Drawing from U.S. Patent 381968, illustrating principle of Tesla's alternating current motor.

About[]

An AC motor is an electric motor driven by an alternating current (AC). The AC motor commonly consists of two basic parts, an outside stationary stator having coils supplied with alternating current to produce a rotating magnetic field, and an inside rotor attached to the output shaft producing a second rotating magnetic field. The rotor magnetic field may be produced by permanent magnets, reluctance saliency, or DC or AC electrical windings.

Less commonly, linear AC motors operate on similar principles as rotating motors but have their stationary and moving parts arranged in a straight line configuration, producing linear motion instead of rotation.

Operation principles[]

AC motors operate with two rotating (or moving) magnetic fields on the rotor and stator respectively. Pulling or pushing the poles of the two magnetic fields along, the speed of the stator rotating magnetic field (Ws) and the speed of the rotor rotating magnetic field (Wr), which is relative to the speed of the mechanical shaft (Wm), must maintain synchronism for average torque production by satisfying the synchronous speed relation (i.e., ±Ws ±Wr = Wm).[1] Otherwise, asynchronously rotating magnetic fields would produce pulsating or non-average torque.

The two main types of AC motors are classified as induction or synchronous. The induction motor (or asynchronous motor) always relies on a small difference in speed between the stator rotating magnetic field and the rotor shaft speed called slip to induce rotor current in the rotor AC winding. As a result, the induction motor cannot produce torque about synchronous speed where induction (or slip) is irrelevant or ceases to exist. In contrast, the synchronous motor does not rely on slip-induction for operation and uses either permanent magnets, salient poles, or an independently excited rotor winding. The synchronous motor produces its rated torque at exactly synchronous speed. The brushless wound-rotor doubly-fed synchronous motor system has an independently excited rotor winding that does not rely on the principles of slip-induction of current. The brushless wound-rotor doubly-fed motor is a synchronous motor that can function exactly at the supply frequency or sub to super multiple of the supply frequency.

Other types of motors include eddy current motors, and also AC/DC mechanically commutated machines in which speed is dependent on voltage and winding connection.

History[]

File:RMFpatent.PNG

Drawing from U.S. Patent 381968, illustrating principle of Tesla's alternating current motor.

Alternating current technology was rooted in Michael Faraday’s and Joseph Henry’s 1830-31 discovery that a changing magnetic field can induce an electric current in a circuit. Faraday is usually given credit for this discovery since he published his findings first.[1]

In 1832, French instrument maker Hippolyte Pixii generated a crude form of alternating current when he designed and built the first alternator. It consisted of a revolving horseshoe magnet passing over two wound wire coils.[2]

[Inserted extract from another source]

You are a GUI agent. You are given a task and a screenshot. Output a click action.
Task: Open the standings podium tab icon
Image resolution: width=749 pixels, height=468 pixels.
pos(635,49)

Because of AC's advantages in long distance high voltage transmission, there were many inventors in the United States and Europe during the late 19th century trying to develop workable AC motors.[3] The first person to conceive of a rotating magnetic field was Walter Baily, who gave a workable demonstration of his battery-operated polyphase motor aided by a commutator on June 28, 1879 to the Physical Society of London.[4] Describing an apparatus nearly identical to Baily’s, French electrical engineer Marcel Deprez published a paper in 1880 that identified the rotating magnetic field principle and that of a two-phase AC system of currents to produce it.[5] Never practically demonstrated, the design was flawed, as one of the two currents was “furnished by the machine itself.”[4] In 1886, English engineer Elihu Thomson built an AC motor by expanding upon the induction-repulsion principle and his wattmeter.[6] In 1887, American inventor Charles Schenk Bradley was the first to patent a two-phase AC power transmission with four wires.

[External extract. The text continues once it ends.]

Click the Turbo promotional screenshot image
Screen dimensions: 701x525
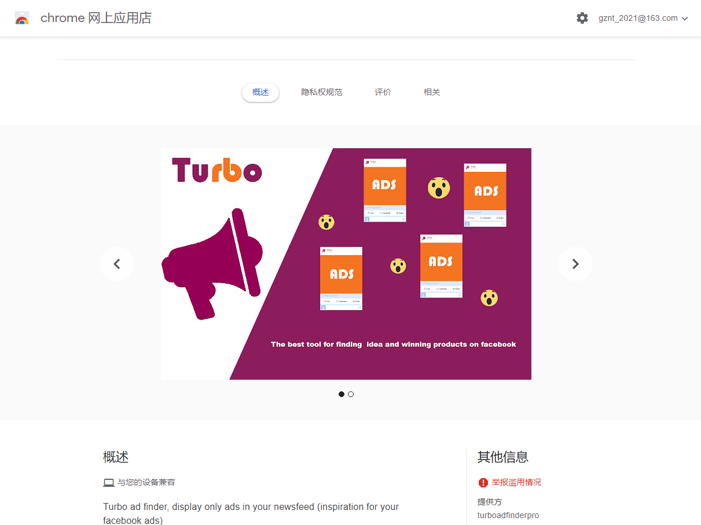tap(346, 264)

"Commutatorless" alternating current induction motors seem to have been independently invented by Galileo Ferraris and Nikola Tesla. Ferraris demonstrated a working model of his single-phase induction motor in 1885, and Tesla built his working two-phase induction motor in 1887 and demonstrated it at the American Institute of Electrical Engineers in 1888[7][8][9] (although Tesla claimed that he conceived the rotating magnetic field in 1882).[10] In 1888, Ferraris published his research to the Royal Academy of Sciences in Turin, where he detailed the foundations of motor operation;[11] Tesla, in the same year, was granted a United States patent for his own motor.[12] Working from Ferraris's experiments, Mikhail Dolivo-Dobrovolsky introduced the first three-phase induction motor in 1890, a much more capable design that became the prototype used in Europe and the U.S.[13][14][15] He also invented the first three-phase generator and transformer and combined them into the first complete AC three-phase system in 1891.[16] The three-phase motor design was also worked on by the Swiss engineer Charles Eugene Lancelot Brown,[13] and other three-phase AC systems were developed by German technician Friedrich August Haselwander and Swedish engineer Jonas Wenström.[17]

Reference[]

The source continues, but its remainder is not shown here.